I’ve currently got a “thing” for these waving flame candles. The good ones are surprisingly convincing and often use a magnet being deflected by a pulsed coil to create the movement. This one has a fan to blow the flame about, but that makes it quite noisy with a continuous whine that occasionally ramps up and down in pitch, and a really annoying tendency for the plastic flame to stall in one position. Ironically a promotional YouTube video for these candles which is notable for it’s continuous panning about to try and hide the fact that when they are moving it’s a very repetitive swirling effect, has one of the candles in it’s stalled state in the video. My guess is that the swirling vortex of air caused by the rotating fan is creating a bias that twists the flame in that direction, stalling it against its mounting. I get the impression that a lot of things didn’t go to plan in this design, since there’s a full gimbal for the flame that has been locked off in one direction. The LED that lights the flame is also the sort of lurid yellow you expect to find in dollar-store flickering LED tea-lights. It’s not befitting for a product that is clearly trying to be upmarket.

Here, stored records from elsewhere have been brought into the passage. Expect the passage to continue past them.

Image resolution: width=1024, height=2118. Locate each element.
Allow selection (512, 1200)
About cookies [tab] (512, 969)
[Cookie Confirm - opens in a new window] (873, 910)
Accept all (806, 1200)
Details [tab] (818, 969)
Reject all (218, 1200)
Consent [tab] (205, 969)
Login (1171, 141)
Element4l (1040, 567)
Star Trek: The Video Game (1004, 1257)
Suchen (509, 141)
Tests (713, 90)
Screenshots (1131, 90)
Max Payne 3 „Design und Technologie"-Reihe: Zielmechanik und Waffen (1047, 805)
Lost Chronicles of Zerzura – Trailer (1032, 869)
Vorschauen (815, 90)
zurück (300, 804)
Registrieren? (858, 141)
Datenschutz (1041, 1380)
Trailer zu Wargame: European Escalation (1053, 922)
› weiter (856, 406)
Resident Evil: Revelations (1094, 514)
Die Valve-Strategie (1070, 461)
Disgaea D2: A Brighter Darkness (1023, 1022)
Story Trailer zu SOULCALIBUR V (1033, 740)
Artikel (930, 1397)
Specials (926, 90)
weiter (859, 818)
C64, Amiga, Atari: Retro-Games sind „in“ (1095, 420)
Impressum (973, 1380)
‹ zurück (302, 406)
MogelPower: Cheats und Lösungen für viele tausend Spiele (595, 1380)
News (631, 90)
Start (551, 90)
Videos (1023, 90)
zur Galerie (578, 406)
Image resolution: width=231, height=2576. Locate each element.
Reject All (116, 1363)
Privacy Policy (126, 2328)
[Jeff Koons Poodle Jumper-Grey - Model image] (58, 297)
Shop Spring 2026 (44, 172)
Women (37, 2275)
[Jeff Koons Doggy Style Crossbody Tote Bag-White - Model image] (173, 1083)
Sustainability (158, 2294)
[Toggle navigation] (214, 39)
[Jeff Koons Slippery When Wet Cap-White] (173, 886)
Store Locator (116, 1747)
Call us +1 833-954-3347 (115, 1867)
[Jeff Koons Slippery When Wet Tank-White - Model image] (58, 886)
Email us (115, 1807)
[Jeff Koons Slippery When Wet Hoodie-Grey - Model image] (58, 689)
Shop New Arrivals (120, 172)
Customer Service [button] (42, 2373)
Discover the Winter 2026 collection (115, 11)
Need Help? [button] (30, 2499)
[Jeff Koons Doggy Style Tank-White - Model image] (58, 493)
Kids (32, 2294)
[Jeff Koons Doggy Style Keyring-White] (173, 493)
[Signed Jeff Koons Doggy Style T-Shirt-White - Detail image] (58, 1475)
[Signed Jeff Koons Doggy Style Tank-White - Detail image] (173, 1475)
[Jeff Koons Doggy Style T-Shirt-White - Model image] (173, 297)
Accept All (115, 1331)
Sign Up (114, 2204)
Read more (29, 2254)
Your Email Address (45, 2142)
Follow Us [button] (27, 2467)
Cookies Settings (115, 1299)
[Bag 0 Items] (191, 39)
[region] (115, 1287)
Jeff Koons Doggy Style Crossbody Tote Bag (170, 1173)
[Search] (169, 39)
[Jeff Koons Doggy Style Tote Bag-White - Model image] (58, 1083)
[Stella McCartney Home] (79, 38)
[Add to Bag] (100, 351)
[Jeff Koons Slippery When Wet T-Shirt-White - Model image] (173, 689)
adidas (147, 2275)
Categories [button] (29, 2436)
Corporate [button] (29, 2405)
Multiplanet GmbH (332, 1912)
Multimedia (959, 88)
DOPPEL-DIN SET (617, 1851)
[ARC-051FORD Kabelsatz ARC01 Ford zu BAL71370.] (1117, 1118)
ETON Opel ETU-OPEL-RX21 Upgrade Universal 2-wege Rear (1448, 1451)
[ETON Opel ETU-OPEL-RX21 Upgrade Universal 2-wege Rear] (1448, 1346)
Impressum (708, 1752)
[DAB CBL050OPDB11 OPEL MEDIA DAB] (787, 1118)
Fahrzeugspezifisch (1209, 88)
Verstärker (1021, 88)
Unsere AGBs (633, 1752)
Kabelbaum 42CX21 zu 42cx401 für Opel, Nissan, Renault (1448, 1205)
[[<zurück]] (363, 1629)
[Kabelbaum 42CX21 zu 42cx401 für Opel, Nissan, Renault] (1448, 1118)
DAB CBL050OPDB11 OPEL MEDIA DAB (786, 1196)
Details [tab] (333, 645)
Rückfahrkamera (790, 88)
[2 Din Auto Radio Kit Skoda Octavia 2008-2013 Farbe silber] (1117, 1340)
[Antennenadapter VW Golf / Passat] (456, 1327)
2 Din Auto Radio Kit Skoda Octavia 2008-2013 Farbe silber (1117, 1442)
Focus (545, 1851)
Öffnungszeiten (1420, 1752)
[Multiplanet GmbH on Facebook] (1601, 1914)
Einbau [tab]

The unit uses four AA cells for power wired in a series parallel pair to give about 3V with a longer runtime than just 2 cells alone.

This particular model is very much following the trend for these things with the usual features like a sloped wax candle body and the option of a 6-hour on 18-hour off timer so it lights at exactly the same time each night. I’m not convinced how accurate that would be, since the PCB has a COB (chip on board) to control the fan and LED directly but no crystal to guarantee any great timing accuracy. The tolerance of on-board oscillators tends to be a bit random, but I guess a few minutes either way is no great deal. The circuit board itself is sparse with quite a lot of components missing. It has what looks like a small switching step-up supply to provide a stable operation with falling battery voltage. There’s a resistor for the LED, the chip itself and that’s pretty much it.

I bought this because there were so many bad reviews of it and I wanted to see how bad it was. I’m afraid it lives up to its reviews, which is a shame because it’s physically well built with a lot more custom plastic mouldings than the other magnetic versions. However, when it comes to the crunch the magnetically pulsed candles are infinitely better than this one.